Wundert mich gar nicht das Rating,..vermutlich auch wohl verdient.

Hat Batman dann auch endlich Vampir-Zähne? Vom Vampir zur Fledermaus...sehr schlüssig muss ich sagen.
Gott sei Dank hat der die Hälfte der Zeit ne Maske auf.
Ich finde es auch kritisch das er als dunkler Ritter bei Sonnenlicht Glitzert.., insofern ist es schon ganz gut das er dann Huptsächlich Nachts unterwegs ist.


----------



## Ex3cut3r (13. Februar 2022)

Hollywood hat einfach keine Ideen mehr.
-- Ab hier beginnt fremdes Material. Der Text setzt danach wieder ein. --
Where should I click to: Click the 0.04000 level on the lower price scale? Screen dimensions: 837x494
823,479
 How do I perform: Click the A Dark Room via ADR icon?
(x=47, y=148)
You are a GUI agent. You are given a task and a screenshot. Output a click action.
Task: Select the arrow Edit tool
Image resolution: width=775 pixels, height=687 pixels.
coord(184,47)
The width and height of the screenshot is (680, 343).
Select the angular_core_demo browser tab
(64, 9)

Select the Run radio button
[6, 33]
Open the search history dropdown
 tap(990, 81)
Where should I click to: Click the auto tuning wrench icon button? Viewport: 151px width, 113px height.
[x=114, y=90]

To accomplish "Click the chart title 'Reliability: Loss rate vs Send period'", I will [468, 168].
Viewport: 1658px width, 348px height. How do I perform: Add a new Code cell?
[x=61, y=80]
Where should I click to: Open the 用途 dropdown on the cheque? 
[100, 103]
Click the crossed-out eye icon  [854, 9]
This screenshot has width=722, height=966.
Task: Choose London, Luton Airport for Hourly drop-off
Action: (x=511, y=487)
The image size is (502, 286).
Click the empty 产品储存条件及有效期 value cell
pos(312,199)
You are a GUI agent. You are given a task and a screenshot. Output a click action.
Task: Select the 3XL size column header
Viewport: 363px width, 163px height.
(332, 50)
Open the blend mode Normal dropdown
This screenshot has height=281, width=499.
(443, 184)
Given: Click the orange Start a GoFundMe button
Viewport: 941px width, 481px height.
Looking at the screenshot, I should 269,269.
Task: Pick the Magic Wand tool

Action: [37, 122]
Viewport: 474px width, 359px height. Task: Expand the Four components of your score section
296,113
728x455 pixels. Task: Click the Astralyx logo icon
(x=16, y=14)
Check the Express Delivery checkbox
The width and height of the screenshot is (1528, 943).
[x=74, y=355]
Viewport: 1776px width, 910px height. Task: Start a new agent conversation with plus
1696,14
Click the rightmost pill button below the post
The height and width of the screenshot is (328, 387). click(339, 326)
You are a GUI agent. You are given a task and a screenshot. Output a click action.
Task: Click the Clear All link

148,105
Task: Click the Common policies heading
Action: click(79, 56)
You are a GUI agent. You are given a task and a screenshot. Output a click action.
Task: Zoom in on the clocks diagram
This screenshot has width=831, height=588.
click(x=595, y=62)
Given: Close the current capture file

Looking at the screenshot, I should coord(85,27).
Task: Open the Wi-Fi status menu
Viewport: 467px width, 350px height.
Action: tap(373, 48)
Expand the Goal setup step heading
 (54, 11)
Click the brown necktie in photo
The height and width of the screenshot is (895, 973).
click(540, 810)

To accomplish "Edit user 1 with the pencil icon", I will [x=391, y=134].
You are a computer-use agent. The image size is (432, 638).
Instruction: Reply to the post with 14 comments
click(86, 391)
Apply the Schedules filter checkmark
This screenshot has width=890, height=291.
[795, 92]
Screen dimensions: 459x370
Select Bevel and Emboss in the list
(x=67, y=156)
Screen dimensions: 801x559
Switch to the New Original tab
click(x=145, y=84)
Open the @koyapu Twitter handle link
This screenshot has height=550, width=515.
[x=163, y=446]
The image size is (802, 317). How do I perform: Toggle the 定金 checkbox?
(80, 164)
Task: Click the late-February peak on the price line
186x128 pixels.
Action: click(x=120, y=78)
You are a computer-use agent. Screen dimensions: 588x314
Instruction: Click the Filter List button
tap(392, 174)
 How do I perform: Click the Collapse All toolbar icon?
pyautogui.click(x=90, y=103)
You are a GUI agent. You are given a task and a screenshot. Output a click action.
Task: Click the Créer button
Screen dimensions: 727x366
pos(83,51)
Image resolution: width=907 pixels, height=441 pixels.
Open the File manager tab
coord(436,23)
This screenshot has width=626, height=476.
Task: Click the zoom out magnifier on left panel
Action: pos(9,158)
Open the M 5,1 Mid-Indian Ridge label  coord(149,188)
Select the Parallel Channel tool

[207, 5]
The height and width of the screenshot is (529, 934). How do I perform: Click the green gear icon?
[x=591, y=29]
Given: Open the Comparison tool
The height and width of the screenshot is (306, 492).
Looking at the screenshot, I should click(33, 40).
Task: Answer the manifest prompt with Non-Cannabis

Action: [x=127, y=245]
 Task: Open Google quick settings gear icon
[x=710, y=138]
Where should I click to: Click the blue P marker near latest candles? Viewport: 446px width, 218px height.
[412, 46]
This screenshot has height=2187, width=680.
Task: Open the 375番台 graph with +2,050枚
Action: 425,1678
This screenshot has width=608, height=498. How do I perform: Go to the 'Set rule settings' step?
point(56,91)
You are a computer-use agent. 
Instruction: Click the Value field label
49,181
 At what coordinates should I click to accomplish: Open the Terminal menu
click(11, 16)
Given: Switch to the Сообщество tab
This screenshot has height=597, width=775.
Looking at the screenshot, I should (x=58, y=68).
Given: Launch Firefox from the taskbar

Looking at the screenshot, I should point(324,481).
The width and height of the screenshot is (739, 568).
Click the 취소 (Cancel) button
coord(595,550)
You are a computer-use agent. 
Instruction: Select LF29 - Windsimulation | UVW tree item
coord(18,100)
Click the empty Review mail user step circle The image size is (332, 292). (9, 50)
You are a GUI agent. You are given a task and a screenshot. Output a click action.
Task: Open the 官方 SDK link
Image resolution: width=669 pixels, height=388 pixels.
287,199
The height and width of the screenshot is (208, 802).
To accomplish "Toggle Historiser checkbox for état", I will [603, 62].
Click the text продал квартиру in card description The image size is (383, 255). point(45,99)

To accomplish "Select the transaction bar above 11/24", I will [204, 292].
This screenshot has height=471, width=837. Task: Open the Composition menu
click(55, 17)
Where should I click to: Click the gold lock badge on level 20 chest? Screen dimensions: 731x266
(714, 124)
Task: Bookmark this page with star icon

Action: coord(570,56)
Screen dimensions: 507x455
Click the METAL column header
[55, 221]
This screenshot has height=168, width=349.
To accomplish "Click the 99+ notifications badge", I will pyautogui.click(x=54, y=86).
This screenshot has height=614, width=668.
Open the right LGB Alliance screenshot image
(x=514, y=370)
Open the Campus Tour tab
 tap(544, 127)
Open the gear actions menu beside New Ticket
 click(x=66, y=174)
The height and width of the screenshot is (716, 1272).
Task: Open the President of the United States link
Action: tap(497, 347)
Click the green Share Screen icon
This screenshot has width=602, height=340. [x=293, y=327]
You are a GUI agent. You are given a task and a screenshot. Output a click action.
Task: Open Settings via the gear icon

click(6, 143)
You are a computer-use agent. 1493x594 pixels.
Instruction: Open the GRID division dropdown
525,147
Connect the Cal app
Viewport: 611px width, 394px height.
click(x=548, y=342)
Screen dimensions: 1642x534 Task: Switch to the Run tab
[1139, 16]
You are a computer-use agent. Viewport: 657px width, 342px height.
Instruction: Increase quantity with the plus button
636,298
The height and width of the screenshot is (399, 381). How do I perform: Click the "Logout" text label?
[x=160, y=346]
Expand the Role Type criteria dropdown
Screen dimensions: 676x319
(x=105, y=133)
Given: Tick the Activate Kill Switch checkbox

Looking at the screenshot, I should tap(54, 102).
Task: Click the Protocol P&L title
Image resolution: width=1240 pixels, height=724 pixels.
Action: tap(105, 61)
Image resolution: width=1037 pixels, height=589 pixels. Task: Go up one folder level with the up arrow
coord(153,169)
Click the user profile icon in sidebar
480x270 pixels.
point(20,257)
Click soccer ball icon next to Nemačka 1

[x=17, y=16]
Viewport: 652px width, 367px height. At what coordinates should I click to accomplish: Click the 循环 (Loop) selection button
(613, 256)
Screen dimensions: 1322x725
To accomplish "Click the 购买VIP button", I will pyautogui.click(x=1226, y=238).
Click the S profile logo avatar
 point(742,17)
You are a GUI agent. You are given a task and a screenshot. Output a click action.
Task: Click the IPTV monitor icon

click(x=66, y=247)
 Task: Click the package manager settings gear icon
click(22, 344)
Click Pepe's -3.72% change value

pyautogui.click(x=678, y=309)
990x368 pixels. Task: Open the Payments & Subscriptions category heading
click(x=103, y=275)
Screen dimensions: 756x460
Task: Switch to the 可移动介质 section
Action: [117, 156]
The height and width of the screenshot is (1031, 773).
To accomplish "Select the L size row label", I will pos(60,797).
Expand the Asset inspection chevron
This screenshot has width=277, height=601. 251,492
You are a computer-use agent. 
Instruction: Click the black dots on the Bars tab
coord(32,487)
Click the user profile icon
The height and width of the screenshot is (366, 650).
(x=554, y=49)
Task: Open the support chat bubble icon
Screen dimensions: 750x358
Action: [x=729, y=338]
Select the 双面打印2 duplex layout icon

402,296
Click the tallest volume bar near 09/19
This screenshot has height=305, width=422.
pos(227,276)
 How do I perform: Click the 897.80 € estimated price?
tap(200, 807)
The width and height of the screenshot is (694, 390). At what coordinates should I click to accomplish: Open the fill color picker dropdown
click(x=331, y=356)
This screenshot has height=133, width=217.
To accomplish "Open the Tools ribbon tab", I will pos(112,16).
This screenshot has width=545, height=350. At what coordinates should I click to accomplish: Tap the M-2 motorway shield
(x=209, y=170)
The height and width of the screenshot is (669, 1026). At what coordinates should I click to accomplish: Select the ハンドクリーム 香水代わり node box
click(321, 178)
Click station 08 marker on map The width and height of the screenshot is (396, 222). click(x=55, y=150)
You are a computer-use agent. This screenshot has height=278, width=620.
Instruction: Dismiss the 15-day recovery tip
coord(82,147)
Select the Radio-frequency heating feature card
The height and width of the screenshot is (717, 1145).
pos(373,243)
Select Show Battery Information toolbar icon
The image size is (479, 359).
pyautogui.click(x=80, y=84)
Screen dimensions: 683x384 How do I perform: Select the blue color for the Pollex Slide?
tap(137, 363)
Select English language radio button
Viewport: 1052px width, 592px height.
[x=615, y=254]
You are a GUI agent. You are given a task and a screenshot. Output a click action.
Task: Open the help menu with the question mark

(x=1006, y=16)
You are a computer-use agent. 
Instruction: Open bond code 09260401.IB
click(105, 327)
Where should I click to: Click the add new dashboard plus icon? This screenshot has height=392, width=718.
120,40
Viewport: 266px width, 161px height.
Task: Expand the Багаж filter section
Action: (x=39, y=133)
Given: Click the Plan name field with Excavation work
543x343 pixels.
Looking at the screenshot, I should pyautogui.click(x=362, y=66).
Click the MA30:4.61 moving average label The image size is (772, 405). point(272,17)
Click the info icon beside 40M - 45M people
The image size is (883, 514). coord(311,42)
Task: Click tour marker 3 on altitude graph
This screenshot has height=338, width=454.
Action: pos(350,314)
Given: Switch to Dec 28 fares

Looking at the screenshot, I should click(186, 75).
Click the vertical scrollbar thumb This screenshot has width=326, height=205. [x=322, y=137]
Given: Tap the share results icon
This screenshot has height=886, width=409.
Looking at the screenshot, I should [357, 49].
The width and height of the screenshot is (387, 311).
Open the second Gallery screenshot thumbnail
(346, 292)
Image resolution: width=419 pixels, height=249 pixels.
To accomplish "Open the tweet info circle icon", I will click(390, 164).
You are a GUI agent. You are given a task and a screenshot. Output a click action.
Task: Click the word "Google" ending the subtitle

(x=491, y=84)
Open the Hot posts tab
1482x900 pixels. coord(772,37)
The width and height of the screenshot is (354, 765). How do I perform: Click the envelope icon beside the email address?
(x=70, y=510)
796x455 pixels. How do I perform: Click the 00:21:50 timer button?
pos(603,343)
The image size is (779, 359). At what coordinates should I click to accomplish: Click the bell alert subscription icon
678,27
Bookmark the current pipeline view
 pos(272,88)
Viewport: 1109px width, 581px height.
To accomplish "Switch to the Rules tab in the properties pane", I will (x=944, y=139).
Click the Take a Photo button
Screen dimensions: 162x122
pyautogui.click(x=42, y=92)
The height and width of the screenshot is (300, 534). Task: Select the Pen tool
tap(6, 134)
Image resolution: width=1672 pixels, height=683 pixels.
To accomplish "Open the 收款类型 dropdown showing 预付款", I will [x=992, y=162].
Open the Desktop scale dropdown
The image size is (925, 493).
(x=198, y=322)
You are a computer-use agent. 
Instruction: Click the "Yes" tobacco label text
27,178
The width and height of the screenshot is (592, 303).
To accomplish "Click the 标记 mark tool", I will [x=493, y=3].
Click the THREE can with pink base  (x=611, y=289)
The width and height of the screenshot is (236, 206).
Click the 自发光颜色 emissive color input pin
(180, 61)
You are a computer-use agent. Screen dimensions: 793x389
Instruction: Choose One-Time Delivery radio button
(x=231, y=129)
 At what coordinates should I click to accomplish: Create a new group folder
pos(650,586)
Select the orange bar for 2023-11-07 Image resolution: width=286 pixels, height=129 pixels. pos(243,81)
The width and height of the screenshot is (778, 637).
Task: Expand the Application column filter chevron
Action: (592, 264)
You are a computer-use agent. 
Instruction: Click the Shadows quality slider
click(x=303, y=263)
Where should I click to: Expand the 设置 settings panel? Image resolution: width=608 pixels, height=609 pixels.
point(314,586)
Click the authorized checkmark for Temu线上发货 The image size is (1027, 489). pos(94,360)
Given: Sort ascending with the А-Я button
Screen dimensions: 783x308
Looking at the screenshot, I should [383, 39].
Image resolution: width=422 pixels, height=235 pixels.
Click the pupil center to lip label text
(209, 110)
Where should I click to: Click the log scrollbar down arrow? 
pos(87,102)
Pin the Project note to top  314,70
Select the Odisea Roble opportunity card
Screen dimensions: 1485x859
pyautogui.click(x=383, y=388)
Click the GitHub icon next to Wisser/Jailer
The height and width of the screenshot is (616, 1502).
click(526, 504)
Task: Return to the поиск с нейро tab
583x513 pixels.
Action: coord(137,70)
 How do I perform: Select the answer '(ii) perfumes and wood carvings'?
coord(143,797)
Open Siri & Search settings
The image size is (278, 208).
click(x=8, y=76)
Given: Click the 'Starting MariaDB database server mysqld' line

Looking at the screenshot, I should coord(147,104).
Für mich ist die Christina Bale Triolgie als 30 Jähriger nicht soooo lange her, dass ich schon wieder ein Batman Remake bräuchte.

Lächerlich.


----------



## crackajack (14. Februar 2022)

Ex3cut3r schrieb:


> Hollywood hat einfach keine Ideen mehr. Für mich ist die Christina Bale Triolgie als 30 Jähriger nicht soooo lange her, dass ich schon wieder ein Batman Remake bräuchte.
> 
> Lächerlich.


Die Burton Schumacher Filme waren auch noch nicht sooo lange her um Nolans Batmans zu "erlauben"?
Und die waren schon unnötig weil es ja die Adam West Serie gab?

Lächerlich.

Psycho war ein unnötiges Remake, und Superheldenfilme können einem prinzipiell nichts geben, dann kann man es generell ablehnen, aber selbst die relativ nahen 3 Spiderman Schienen sind anders genug um ihre Existenz zu verstehen.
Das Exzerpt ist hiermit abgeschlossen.